И тут, словно по сигналу, входит Захаров. Поверх костюма накинуто неизменное длинное черное пальто. На булавке для галстука переливается фальшивый Бриллиант Бессмертия. Взгляд холодный и жесткий – прямо не глаза, а стекляшки.
– Поверить не могу: ему хватило наглости сюда явиться, – тихонько говорю я и встаю, но Баррон хватает меня за руку.
Рядом с отцом Лила. Я не видел ее с того самого ужасного разговора в Веллингфорде. Золотистые волосы вымокли из-за дождя, она вся в черном, только на лице необычайно ярко выделяется красная помада.
Лила смотрит на меня, а потом замечает Баррона и, сразу же посуровев, усаживается на стул.
– Хорошо бы кто-нибудь унял вон ту мою доченьку, – дедушка показывает на маму, будто доченек у него не одна, а несколько, и можно случайно перепутать. – Аж с улицы слышно.
Я и не заметил, как он вошел. Встряхнув зонтик, дед неодобрительно хмурится. Я вздыхаю от облегчения, как же здо́рово, что он здесь.
Старик треплет меня по волосам, как маленького.
Священник прокашливается, и все медленно затихают и рассаживаются по местам.
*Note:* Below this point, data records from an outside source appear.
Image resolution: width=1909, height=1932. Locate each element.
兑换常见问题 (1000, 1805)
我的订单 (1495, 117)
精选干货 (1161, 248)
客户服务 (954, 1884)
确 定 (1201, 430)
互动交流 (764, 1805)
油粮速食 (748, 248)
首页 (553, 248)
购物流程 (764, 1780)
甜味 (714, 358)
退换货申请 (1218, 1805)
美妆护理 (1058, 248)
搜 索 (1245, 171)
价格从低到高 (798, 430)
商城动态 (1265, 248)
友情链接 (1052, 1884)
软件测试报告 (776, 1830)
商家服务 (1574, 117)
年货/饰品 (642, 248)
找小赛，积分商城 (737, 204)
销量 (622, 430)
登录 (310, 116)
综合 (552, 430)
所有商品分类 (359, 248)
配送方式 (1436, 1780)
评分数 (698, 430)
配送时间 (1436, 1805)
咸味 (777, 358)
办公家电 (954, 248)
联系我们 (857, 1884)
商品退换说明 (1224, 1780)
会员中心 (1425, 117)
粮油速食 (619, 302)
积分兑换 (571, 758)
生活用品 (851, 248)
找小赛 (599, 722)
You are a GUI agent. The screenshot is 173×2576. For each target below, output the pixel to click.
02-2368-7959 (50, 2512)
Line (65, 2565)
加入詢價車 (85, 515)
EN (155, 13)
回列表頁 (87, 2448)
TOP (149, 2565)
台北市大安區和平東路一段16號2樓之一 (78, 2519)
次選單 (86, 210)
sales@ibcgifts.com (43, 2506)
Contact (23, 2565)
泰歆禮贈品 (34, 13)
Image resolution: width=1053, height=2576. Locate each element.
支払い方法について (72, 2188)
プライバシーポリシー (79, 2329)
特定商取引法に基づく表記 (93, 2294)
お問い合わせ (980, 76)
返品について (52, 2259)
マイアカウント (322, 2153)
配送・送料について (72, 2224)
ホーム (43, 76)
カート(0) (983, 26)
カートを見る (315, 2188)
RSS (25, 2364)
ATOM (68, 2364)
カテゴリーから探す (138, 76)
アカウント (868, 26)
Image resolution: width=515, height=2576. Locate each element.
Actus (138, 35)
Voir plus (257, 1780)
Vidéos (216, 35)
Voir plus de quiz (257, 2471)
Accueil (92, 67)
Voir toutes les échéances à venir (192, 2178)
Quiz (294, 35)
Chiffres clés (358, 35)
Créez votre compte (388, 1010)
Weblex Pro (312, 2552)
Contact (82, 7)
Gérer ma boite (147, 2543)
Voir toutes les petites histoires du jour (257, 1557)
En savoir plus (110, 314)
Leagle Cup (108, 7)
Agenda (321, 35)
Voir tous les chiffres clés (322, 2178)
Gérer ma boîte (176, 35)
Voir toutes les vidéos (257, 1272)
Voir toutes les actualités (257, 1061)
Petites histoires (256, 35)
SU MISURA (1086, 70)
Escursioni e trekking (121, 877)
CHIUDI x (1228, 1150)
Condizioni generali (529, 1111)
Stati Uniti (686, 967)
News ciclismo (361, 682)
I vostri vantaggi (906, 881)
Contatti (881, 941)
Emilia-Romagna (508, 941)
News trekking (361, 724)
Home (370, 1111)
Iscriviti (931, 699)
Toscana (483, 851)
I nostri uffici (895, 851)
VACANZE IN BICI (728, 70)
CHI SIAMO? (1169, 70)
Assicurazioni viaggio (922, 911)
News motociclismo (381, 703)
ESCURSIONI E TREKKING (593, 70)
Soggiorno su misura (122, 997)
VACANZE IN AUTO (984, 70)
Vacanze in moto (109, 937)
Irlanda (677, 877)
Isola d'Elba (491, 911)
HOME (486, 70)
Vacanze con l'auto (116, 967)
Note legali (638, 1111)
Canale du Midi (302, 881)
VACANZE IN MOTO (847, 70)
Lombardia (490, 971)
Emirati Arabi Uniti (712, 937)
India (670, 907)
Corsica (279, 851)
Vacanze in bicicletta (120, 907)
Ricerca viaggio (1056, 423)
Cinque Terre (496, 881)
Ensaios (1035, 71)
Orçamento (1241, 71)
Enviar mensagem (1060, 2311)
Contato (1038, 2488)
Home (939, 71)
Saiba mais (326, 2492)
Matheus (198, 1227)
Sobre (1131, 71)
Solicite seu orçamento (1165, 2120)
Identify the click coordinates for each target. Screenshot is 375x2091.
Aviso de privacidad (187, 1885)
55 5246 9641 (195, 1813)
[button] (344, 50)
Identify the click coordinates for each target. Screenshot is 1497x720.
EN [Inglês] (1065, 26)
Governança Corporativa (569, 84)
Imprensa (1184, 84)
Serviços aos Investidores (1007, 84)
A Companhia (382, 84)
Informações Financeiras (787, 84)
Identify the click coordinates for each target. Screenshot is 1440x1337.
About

Мать все еще рыдает, а чуть позже принимается стенать так громко, что проповеди почти не слышно.
Как бы, интересно, Филип себя чувствовал на собственных похоронах? Наверное, огорчился бы, что Мора не привезла сына попрощаться; застыдился бы мамы; и скорее всего, страшно разозлился при виде меня.
– Филип был воином в царствии Божьем, – вещает пастор. – Теперь он в воинстве ангельском.